Not this time around. (Photo:Shutterstock)

Teamsters union members at UPS Freight, UPS Inc.’s (NYSE:UPS) less-than-truckload unit, tonight overwhelmingly ratified a second version of a five-year contract they had rejected a little more than a month ago, averting the first nationwide strike at UPS in more than 20 years.

The contract was ratified by a 77-23 percent margin, with about 9,000 members voting. The Teamsters represent about 11,600 members at the Atlanta-based company’s LTL unit. The first version was rejected by a 62-38 percent margin as workers voiced displeasure with what they said were substandard wage increases and little compromise by the unit in subcontracting out driver functions.

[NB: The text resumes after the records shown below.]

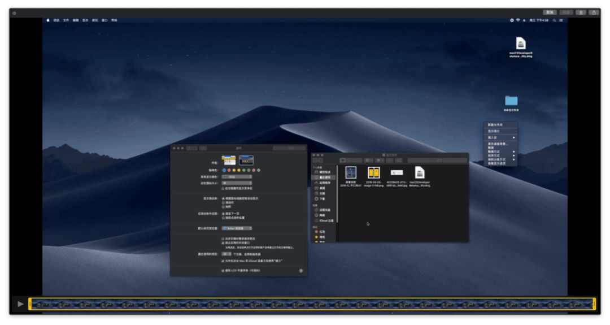Click the Wi-Fi status icon in the menu bar
Screen dimensions: 610x325
518,20

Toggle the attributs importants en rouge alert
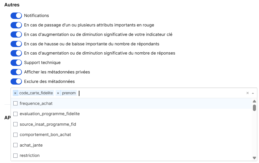tap(16, 25)
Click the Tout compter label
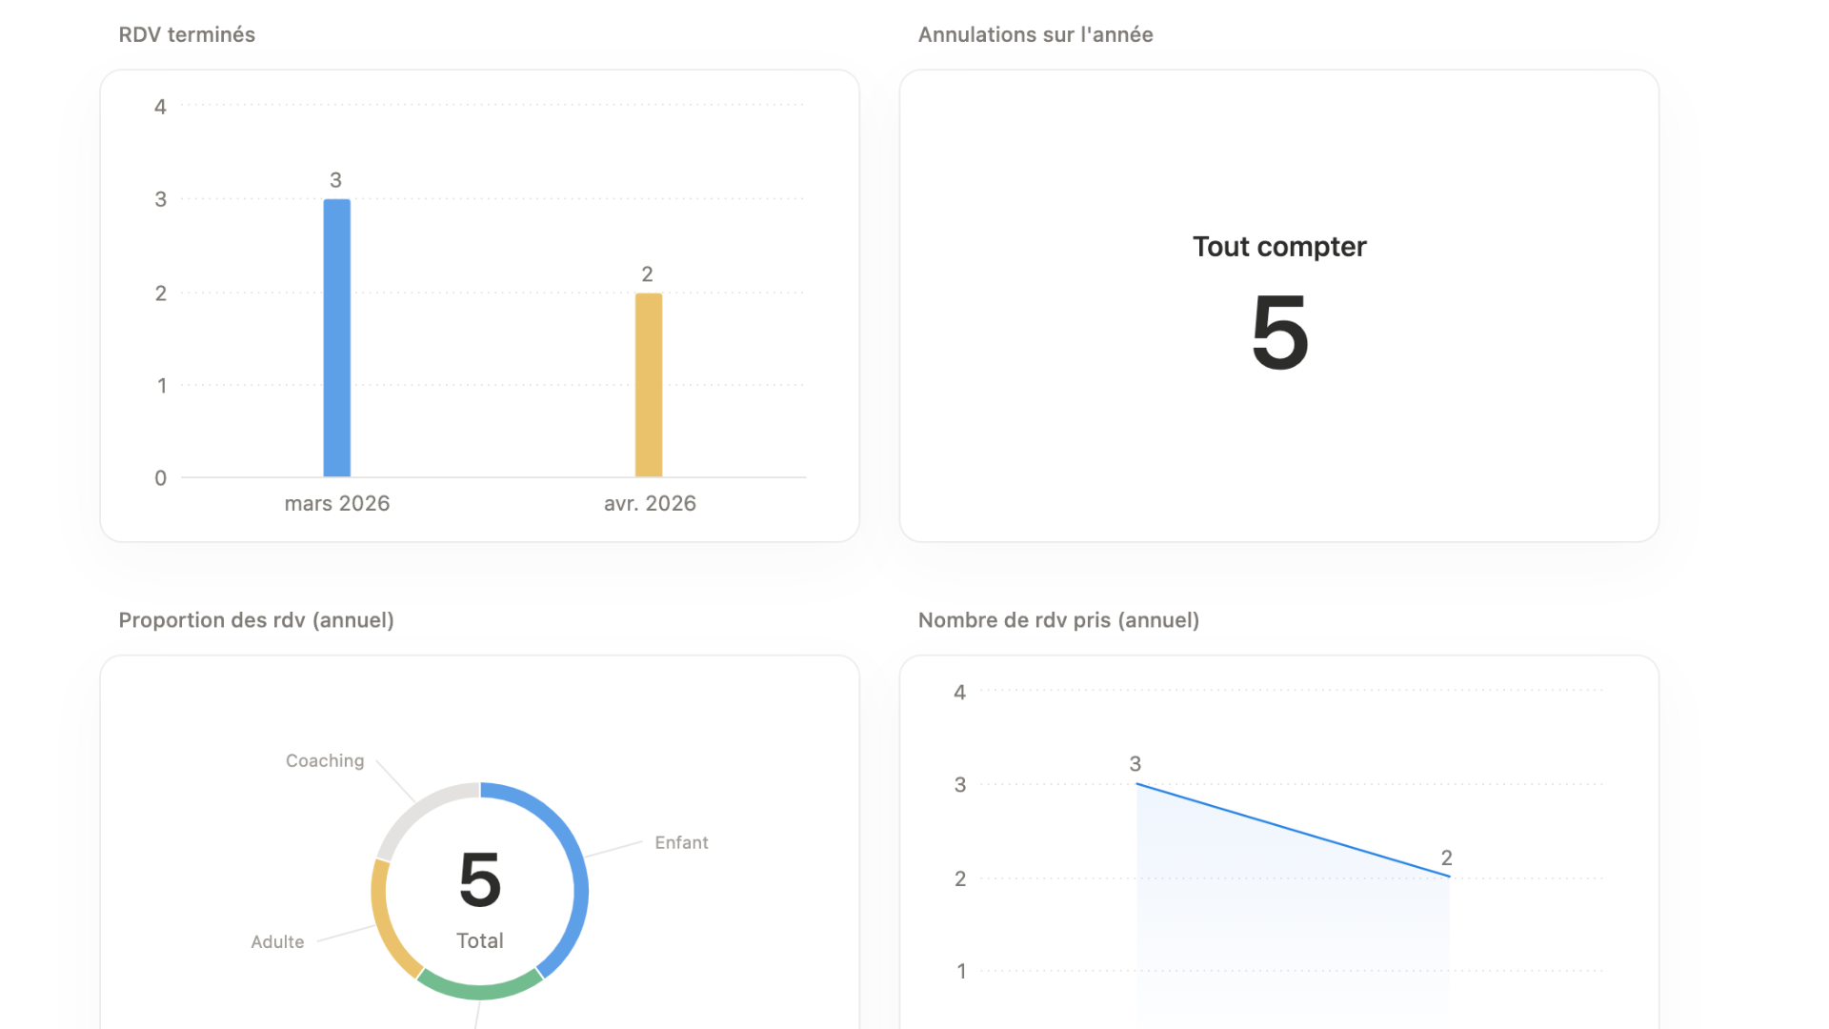Screen dimensions: 1829x1029 [x=1279, y=247]
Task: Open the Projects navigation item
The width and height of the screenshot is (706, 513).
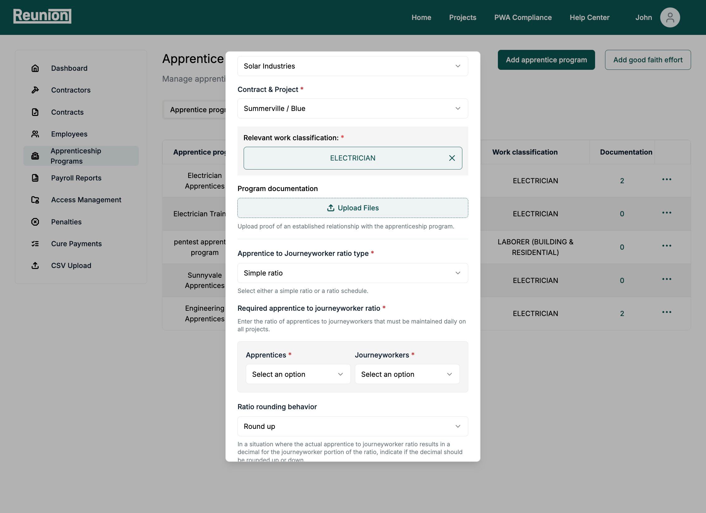Action: point(462,17)
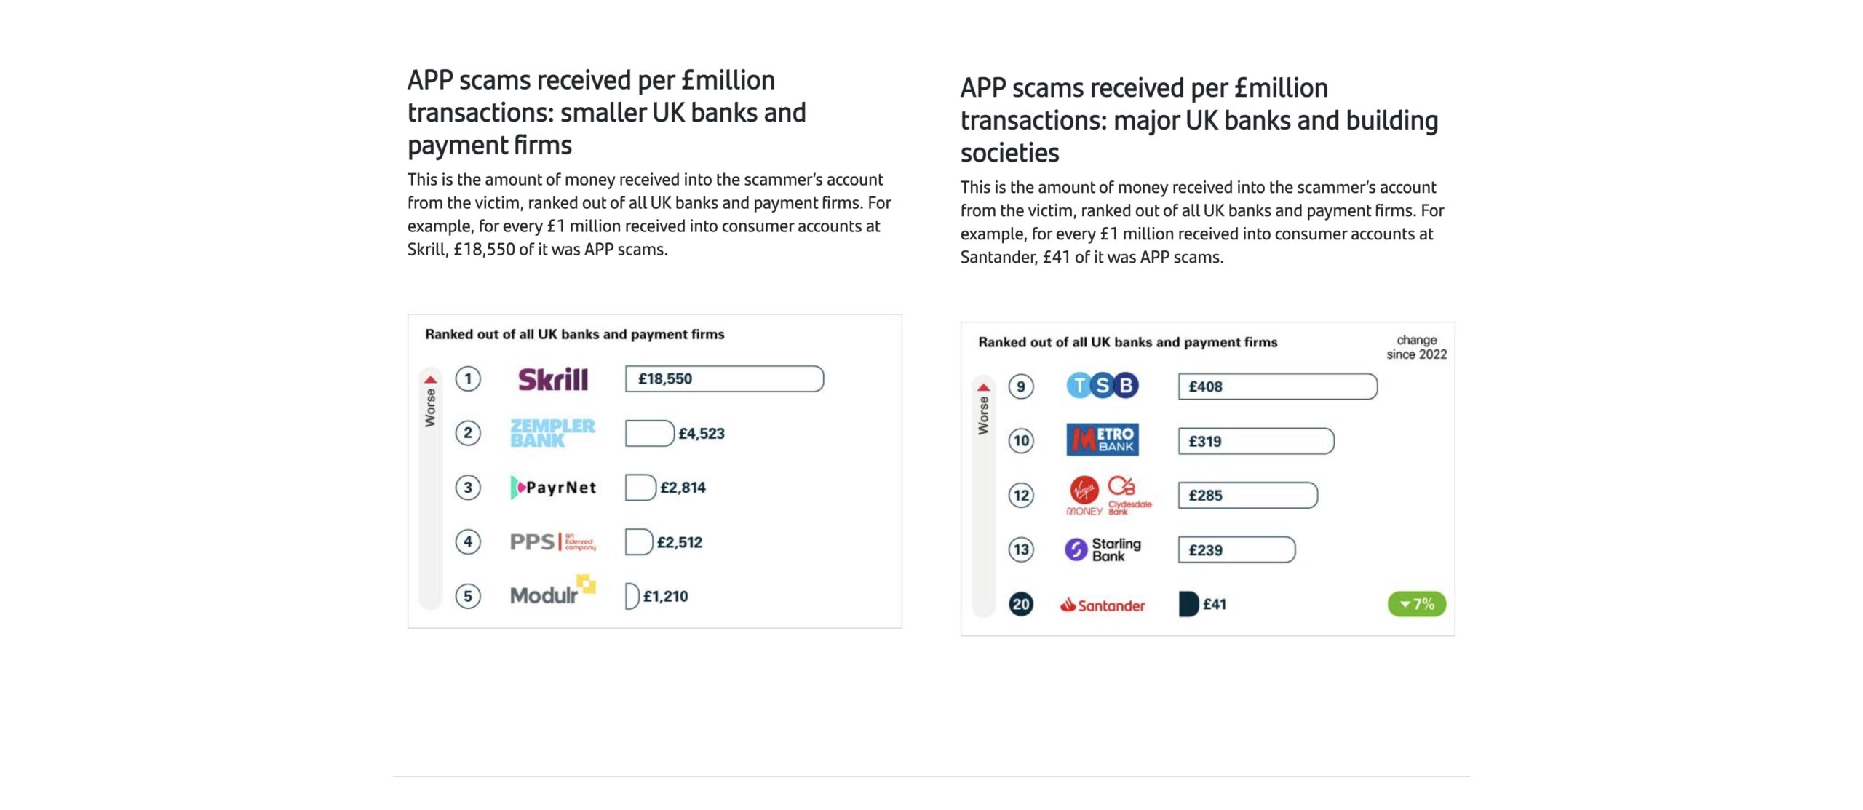Screen dimensions: 1863x810
Task: Click the Virgin Money Clydesdale logo
Action: click(x=1108, y=496)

The new contract is retroactive to Aug. 1.

UPS had begun to wind down pick-up and delivery operations ahead of a possible Teamster strike, which union officials said they would have no choice but to call on Nov. 12 or soon thereafter if members rejected the second version. After rejecting the first version, the two sides agreed to a 30-day extension that would expire tomorrow.

A strike at UPS Freight would have been the first such event at the shipping and logistics giant since a 15-day strike in August 1997 shut down its nationwide operations.

In preparation for a possible strike, UPS Freight refused to accept pick-ups with a delivery date after Nov. 8, and said it would clear all fright shipments out of the system by Nov. 9. It also advised customers to find alternate means of transportation.

In a statement tonight, the parent said the unit will resume normal operations and will immediately begin accepting shipments from its customers. The Teamsters issued a statement tonight confirming that the contract had been ratified.

The Teamsters for a Democratic Union, a Teamster dissident group at odds with mainstream Teamster leadership, said that UPS Freight members received little support from top union officials in Washington, and that once leadership announced that the much-larger small-package contract with UPS had been ratified, the company could focus its hardball tactics on UPS Freight Teamsters by calling the revised contract version its last, best, and final offer, and then winding down operations.

Under the circumstances, it’s “understandable that the majority of members opted to vote yes this time and make their stand another day after we elect union leadership who will have our backs,” TDU said.